In standard Reinforcement Learning settings, agents typically assume
immediate feedback about the effects of their actions after taking them.
However, in practice, this assumption may not hold true due to physical
constraints and can significantly impact the performance of RL algorithms. In
this paper, we focus on addressing observation delays in partially observable
environments. We propose leveraging world models, which have shown success in
integrating past observations and learning dynamics, to handle observation
delays. By reducing delayed POMDPs to delayed MDPs with world models, our
methods can effectively handle partial observability, where existing approaches
achieve sub-optimal performance or even degrade quickly as observability
decreases. Experiments suggest that one of our methods can outperform a naive
model-based approach by up to %30. Moreover, we evaluate our methods on visual
input based delayed environment, for the first time showcasing delay-aware
reinforcement learning on visual observations.

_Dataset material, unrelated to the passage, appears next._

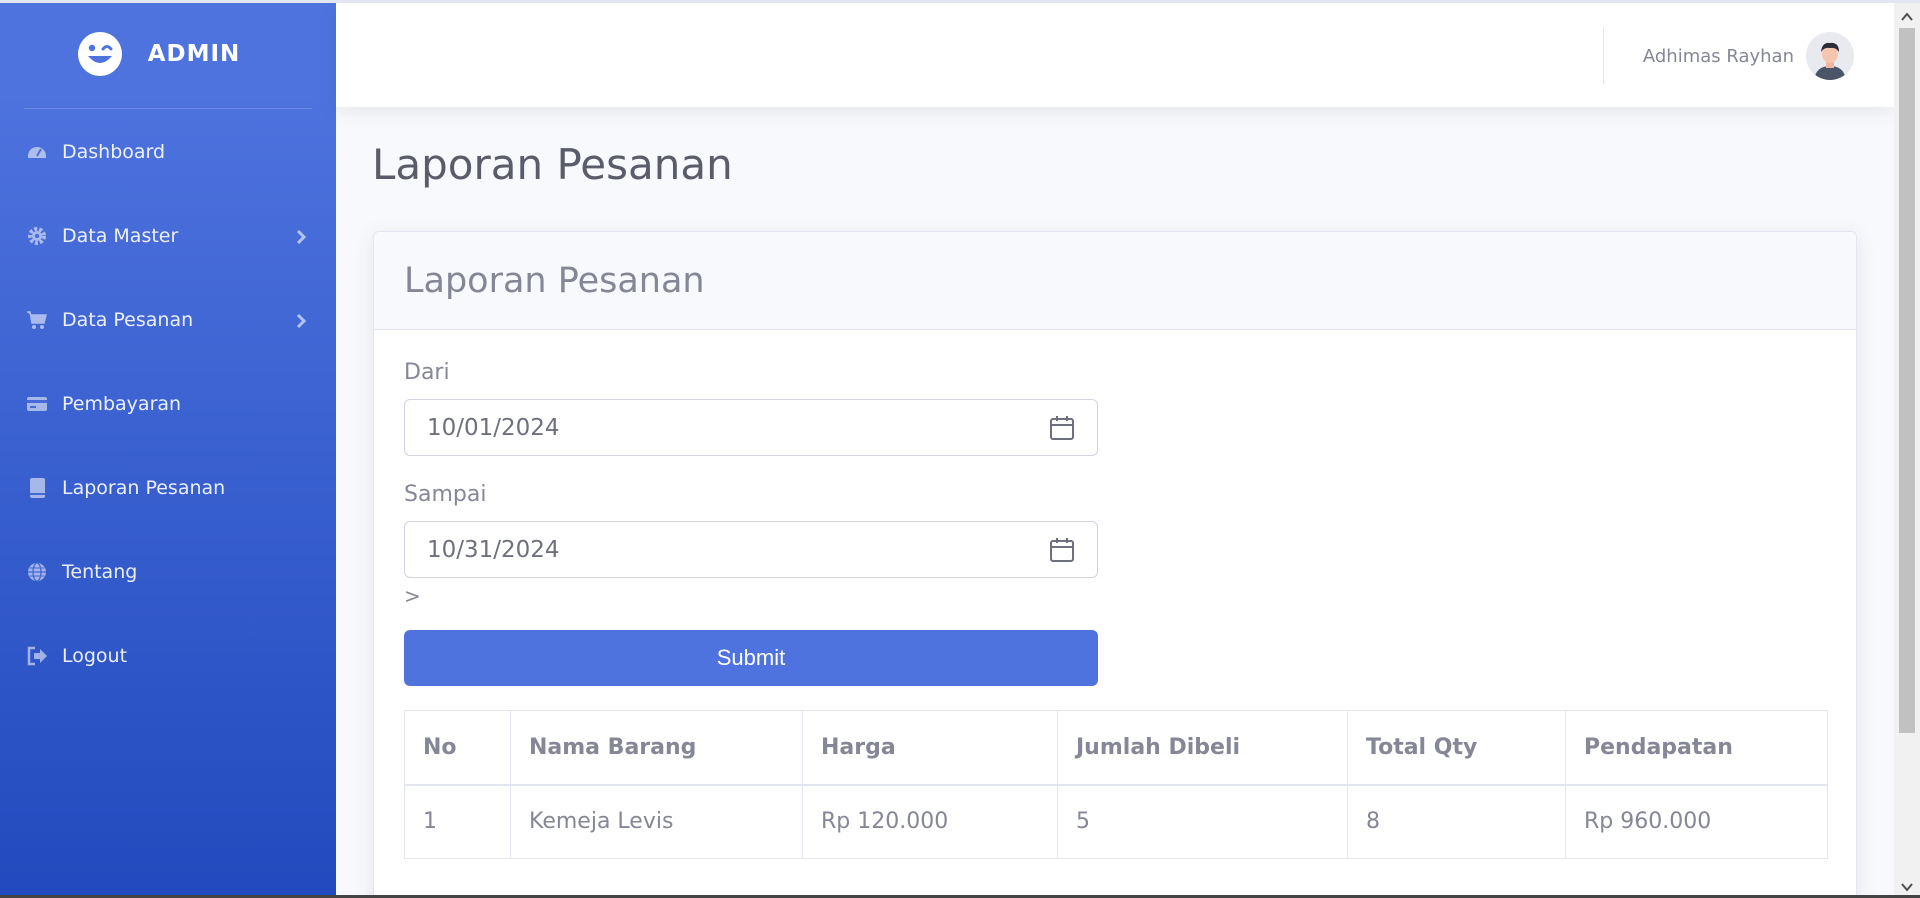 The width and height of the screenshot is (1920, 898). I want to click on globe-icon, so click(37, 572).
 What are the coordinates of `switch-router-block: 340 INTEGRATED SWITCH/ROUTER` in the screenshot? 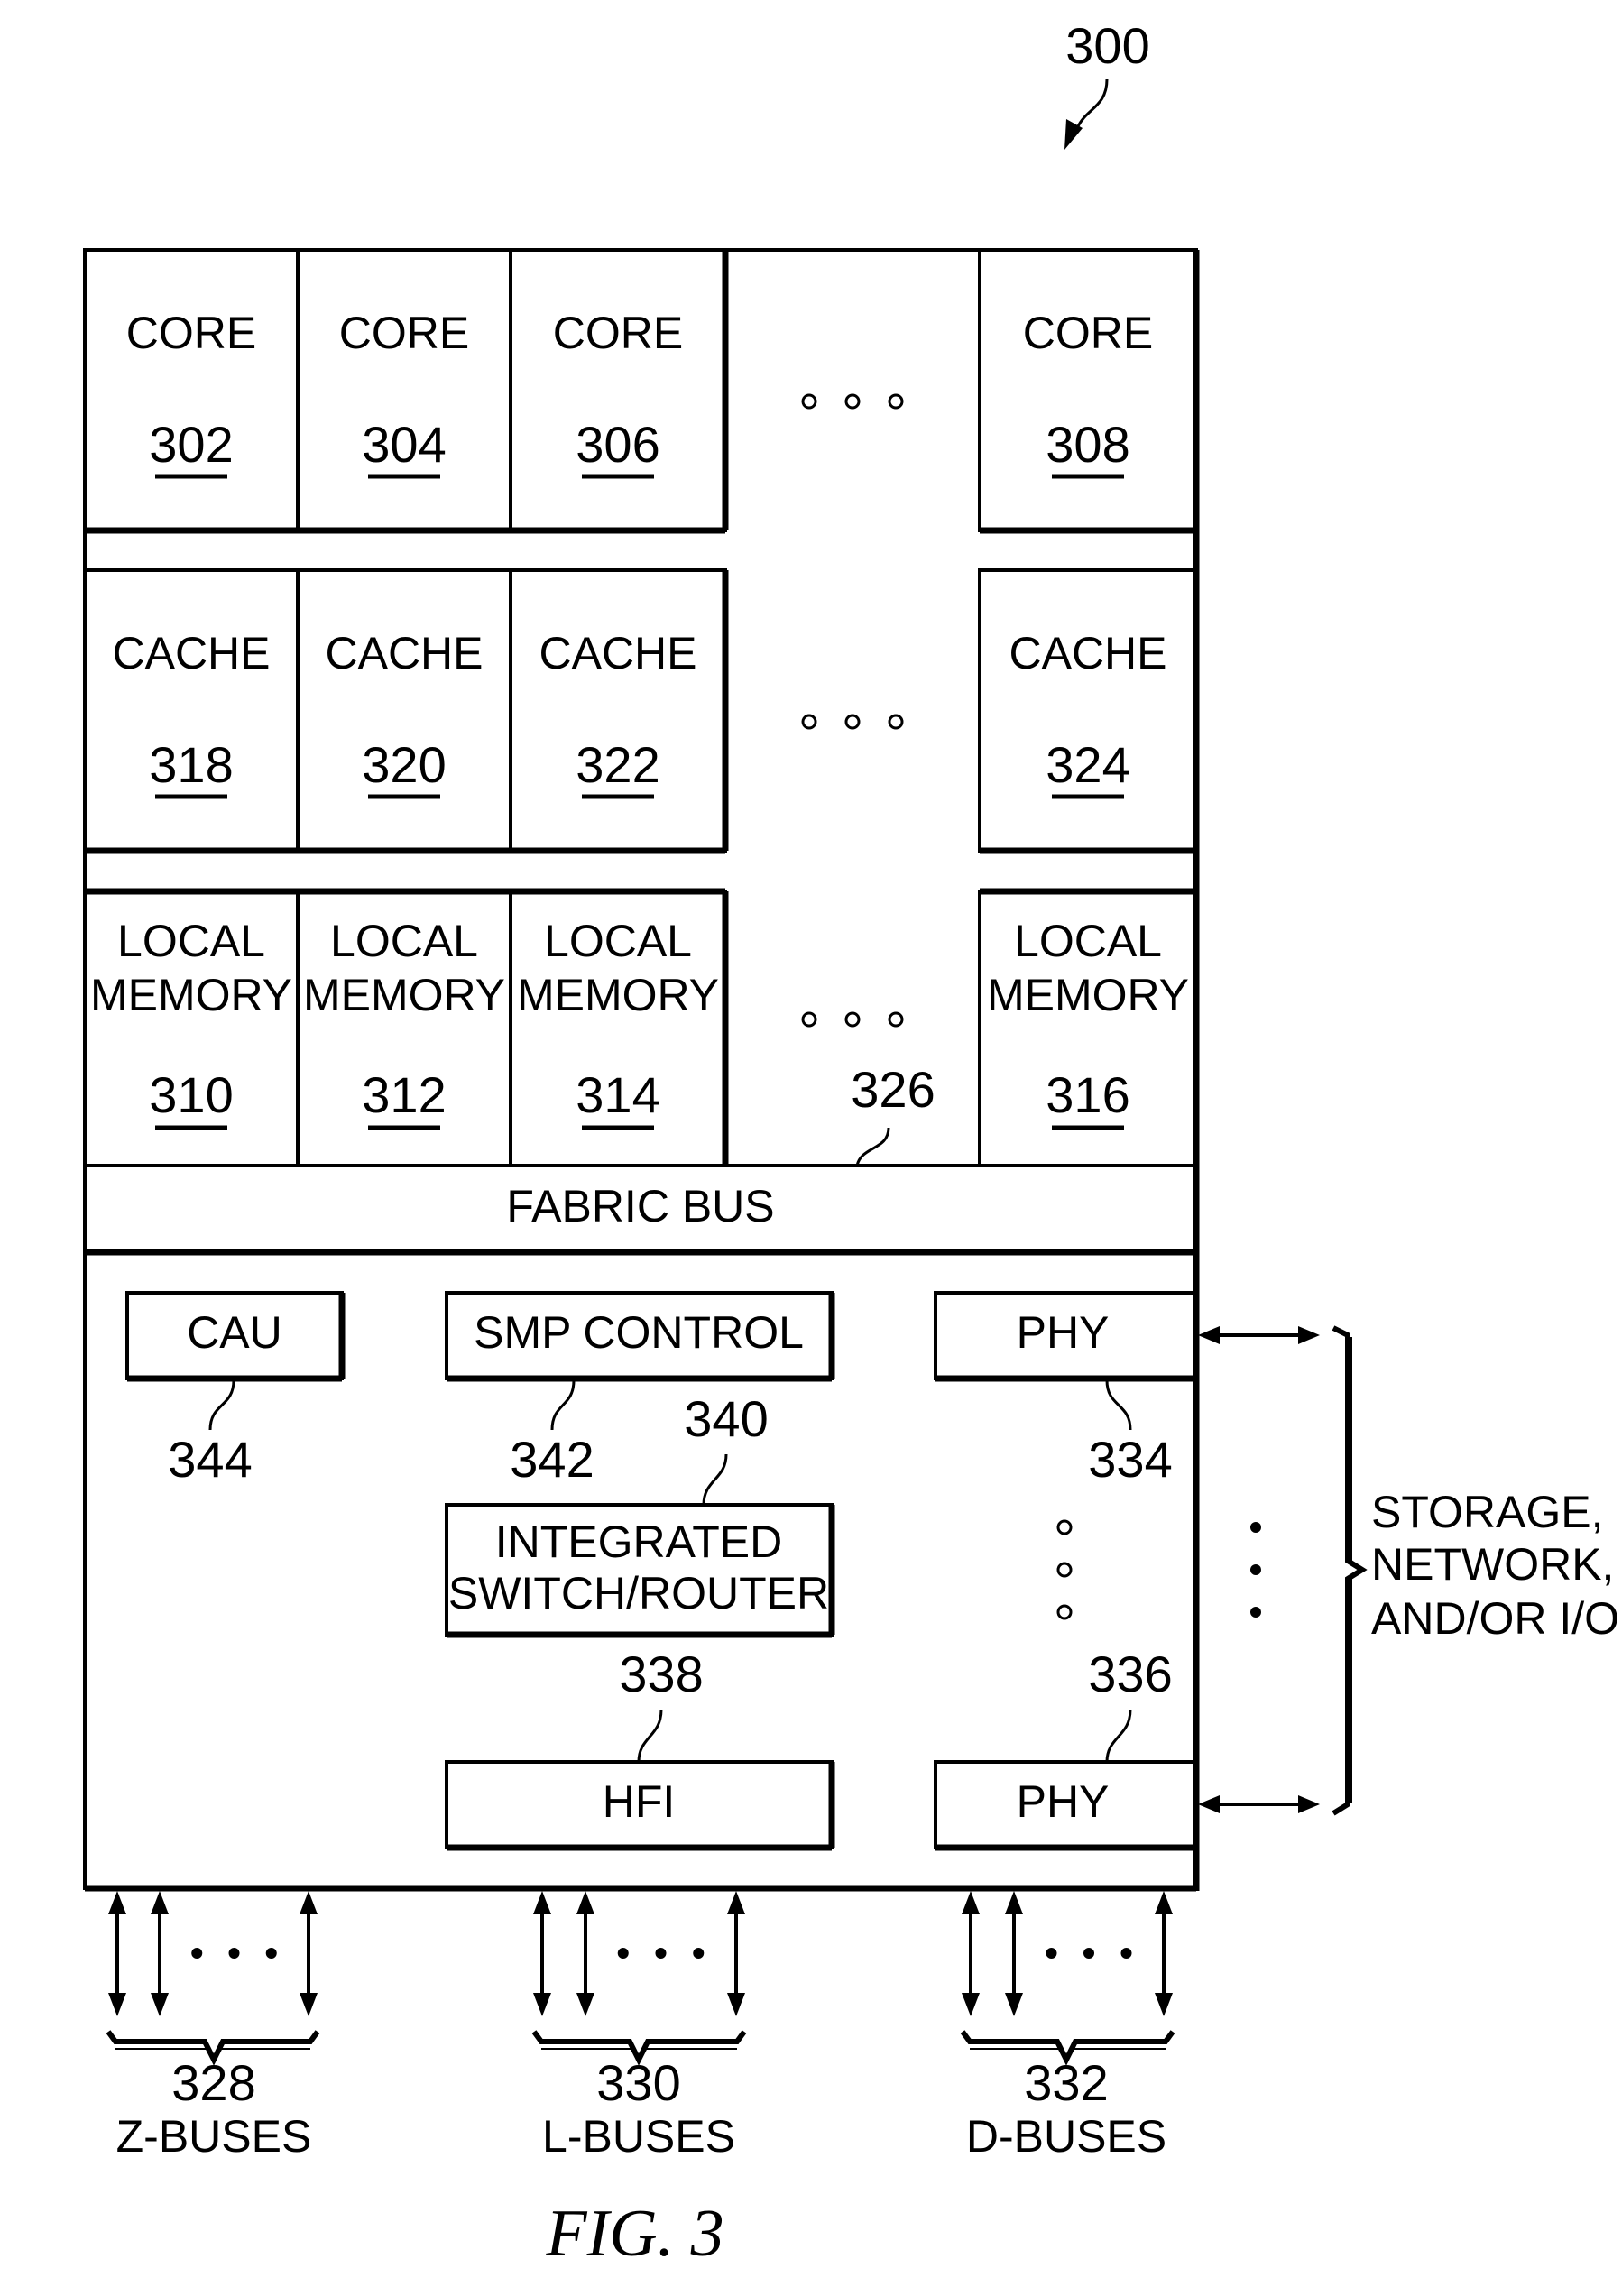 It's located at (640, 1514).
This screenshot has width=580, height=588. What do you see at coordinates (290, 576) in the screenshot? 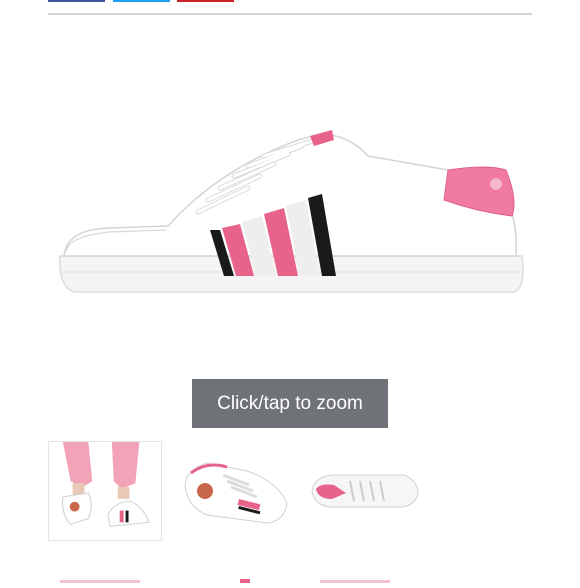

在标准强化学习设置中，通过立即获得行为后效果的反馈是常见的假设；然而，由于物理限制，在实践中这种假设可能并不成立，可能严重影响强化学习算法的性能。本文关注部分可观测环境中观察延迟的处理。我们提出利用过去观测和学习动态的世界模型来处理观察延迟。通过将延迟型 POMDP 降低为具有世界模型的延迟型 MDP，我们的方法可以有效处理部分可观察性，在现有方法在可观察性降低时实现次优性能甚至迅速降级的情况下表现出更好的性能。实验证明，我们的方法之一可以比天真的基于模型的方法的表现高出 30%。此外，我们首次在基于视觉输入的延迟环境上评估了我们的方法，展示了延迟感知的视觉观察强化学习。